Decoding the European Commission’s 2040 Communication: 6 insights from the underlying analysis

European Commission
Headquarters of the European Commission. Photo by IDN on Adobe Stock.

The European Commission’s recommendation for a 2040 climate target has sparked debates over its implications for the continent’s energy and industry sectors. This blog takes a deeper dive into the supporting impact assessment, highlighting six insights and areas of concern from the perspective of energy and industry.
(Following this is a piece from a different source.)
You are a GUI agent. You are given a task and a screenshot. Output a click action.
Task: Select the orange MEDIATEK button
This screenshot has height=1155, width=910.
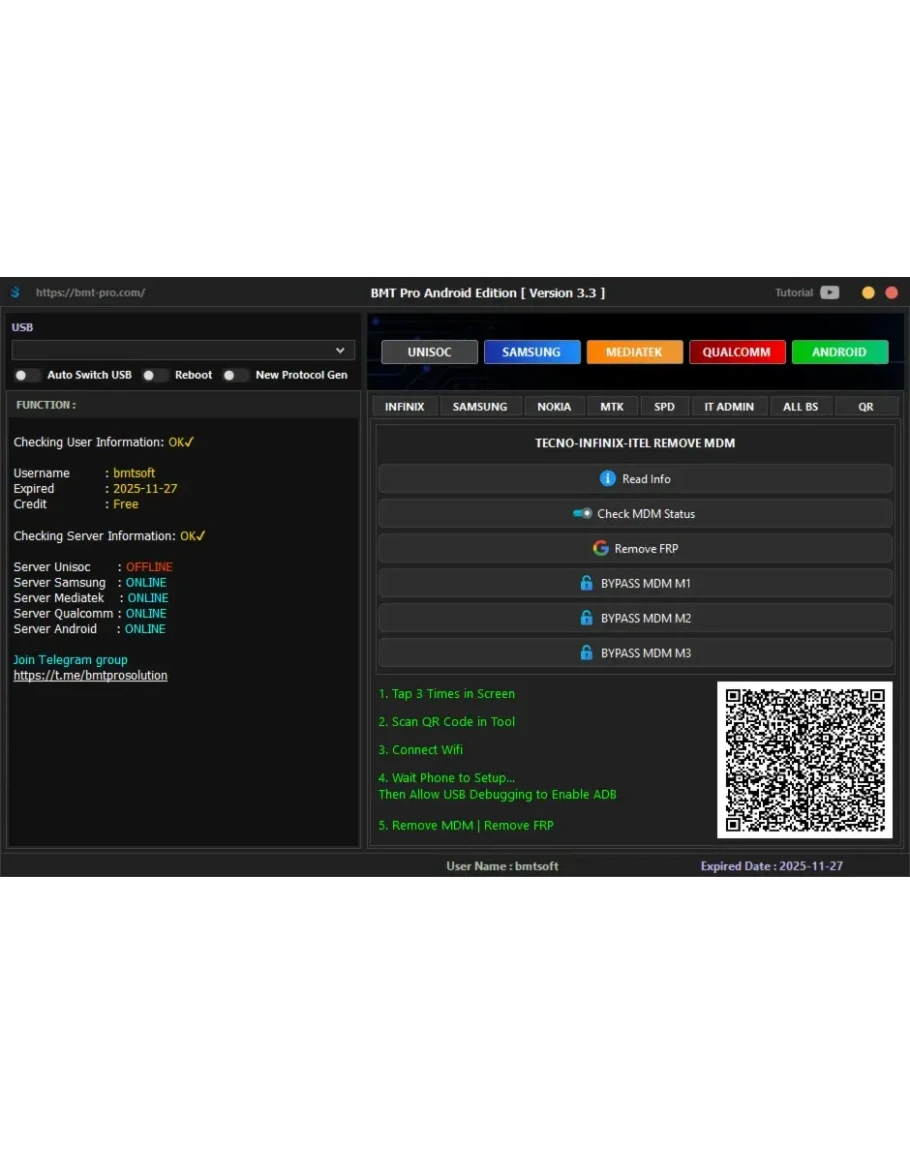tap(635, 352)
Insight 1: The drivers of decarbonisation are changing 

  • Although power generation decarbonisation will continue to be a crucial objective throughout this decade, industry and transport will become main drivers of decarbonisation in the 2030s.  
  • Technological innovation and growing business interest are rapidly expanding the realm of what is considered possible in these sectors.  
  • The coming years will be critical for refining the policy framework to facilitate the delivery of 2040 goals in these sectors and reap the benefits of decarbonisation. 

Insight 2: Decarbonisation brings clear benefits  

  • The “energy efficiency first” principle remains central. The communication expects a significant contribution of energy efficiency to achieve decarbonisation, resulting in a 30% decrease in available energy between 2021 and 2040.  
  • Beyond this, the communication underscores the link between decarbonisation, competitiveness, and the overall resilience of the economy. It also highlights that decarbonising the economy will enhance the EU’s security and strategic autonomy. This indicates the emergence of a new understanding of energy security, focusing on demand reduction and reducing overdependencies.  

Insight 3: Course correction on hydrogen, but uncertainties remain 

  • In the power sector, the communication indicates a clear direction: a significant reduction in fossil-fired generation, to 12% of total electricity generation by 2030 and 3% by 2040. This will predominantly be replaced by gas-fired power plants with CCS post-2040.  
  • The analysis clarifies that hydrogen will only play a marginal role in building decarbonisation, but uncertainty remains on what type of hydrogen (renewable or low carbon) will be used, and what the main centres of demand will be by 2040. 
  • Biomethane is expected to play a significant role, but projections do not distinguish between fossil gas and biogas. Clarity regarding the phase-out rates of fossil gas and the scaling strategies for biomethane is crucial to guide future energy investments and infrastructure development.  
  • Considering the building sector’s projected decarbonisation by 2040, it is equally imperative to understand the implications for gas transmission and distribution networks which could become obsolete due to the absence of residential gas demand

Insight 4: Increased reliance on carbon capture comes with risks  

  • Carbon capture technologies are treated as a ‘stopgap solution’ to tackle emissions not addressed through other means. As a result, the course correction on hydrogen has led to a larger role for carbon capture compared to previous pathways, including in the power sector. 
  • This puts pressure on carbon capture to (finally) deliver and highlights the importance of establishing EU and Member State-level carbon management policy frameworks.  
  • However, policymakers should be cautious to not fall in the “hydrogen trap”, i.e. excessively counting on a solution that comes with uncertain costs and has not yet proven its (technical, political and societal) viability at scale.  
  • To avoid overreliance, carbon capture efforts should focus where few alternatives exist, while prioritising proven solutions including renewables, efficiency improvements, direct electrification and circular economy options where possible.  

Insight 5: Circularity and demand-side action remain underexploited  

  • The impact assessment indicates that fully leveraging circularity and demand-side action could significantly reduce needed investments, material inputs, primary goods and commodities, and energy system costs. 
  • Due to deindustrialisation fears and competitiveness concerns, the Commission seems to hesitate to explore these scenarios in its communication.  
  • This somewhat presents a false dilemma, as these scenarios do not have negative implications on GDP growth or employment levels. In contrast, embracing these solutions could present an exciting economic opportunity and spur new business models ideal for a resource- and energy-poor continent like Europe.  

Insight 6: Distributional questions will make or break the 2040 climate target 

  • The lack of transparency regarding the interplay of energy with other sectors raises critical questions about cost distribution across society. The distributional question lies at the heart of 2040 politics. 
  • One case in point is getting the business case right to cover the so-called “green (cost) premium” for industry. Decisions on whether responsibility lies at the Member State level or adopts more common EU approaches; and how burden-sharing occurs between producers and consumers carry significant implications.